The digits that contain the precision needed to get the remainder
modulo 400 begin just before the decimal point. So how many digits are
there before that? If d is the number of digits preceding the decimal
point then loosely:

  10**d = 1.4142**6000

Which gives that

    d = log10(1.4142**6000) = 6000*log10(1.4142) ~= 903

So if you want an answer that's good for m digits you'll need to use
about 900+m digits for the exponentiation:

In [1]: from sympy import mpmath

In [2]: mpmath.mp.dps = 950

In [3]: mpmath.mpf('1.4142') ** 6000 % 400
Out[3]: 
mpf('271.048181008630921815939109488389292518324580362344398848121124779167483584534976647550313880646779627157871790825164801629065802757168057723902165889739990234375')

BTW it's also possible to do this particular calculation easily enough
just with Python stdlib (and without numpy or sympy):

In [1]: from fractions import Fraction

In [2]: float(Fraction('1.4142')**6000 % 400)
Out[2]: 271.04818100863093


I though that it should be possible to easily do this with sympy
Floats but it doesn't seem to work:

In [1]: x = S(1.4142)

In [2]: x
Out[2]: 1.41420000000000

In [3]: x**6000
Out[3]: 1.16144178843571e+903

In [4]: x**6000 % 400
Out[4]: 32.0000000000000

This doesn't work because auto-evaluation of x**6000 destroyed all the
precision so I tried:

In [5]: Pow(x, 6000, evaluate=False)
Out[5]:
      6000
1.4142

In [6]: Pow(x, 6000, evaluate=False) % 400
Out[6]: Mod(1.16144178843571e+903, 400)

Well that's annoying.
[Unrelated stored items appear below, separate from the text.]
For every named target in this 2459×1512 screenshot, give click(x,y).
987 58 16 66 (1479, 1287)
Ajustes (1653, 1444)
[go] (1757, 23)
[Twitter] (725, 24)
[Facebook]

It's gone ahead and auto-evaluated the x**6000
but created a Mod object instead of evaluating the modular division.

So let's disable evaluation of at the mod step as well:

In [10]: Mod(Pow(x, 6000, evaluate=False), 400, evaluate=False).evalf(50)
Out[10]:
   ⎛      6000     ⎞
Mod⎝1.4142    , 400⎠

How do I get that to actually evaluate?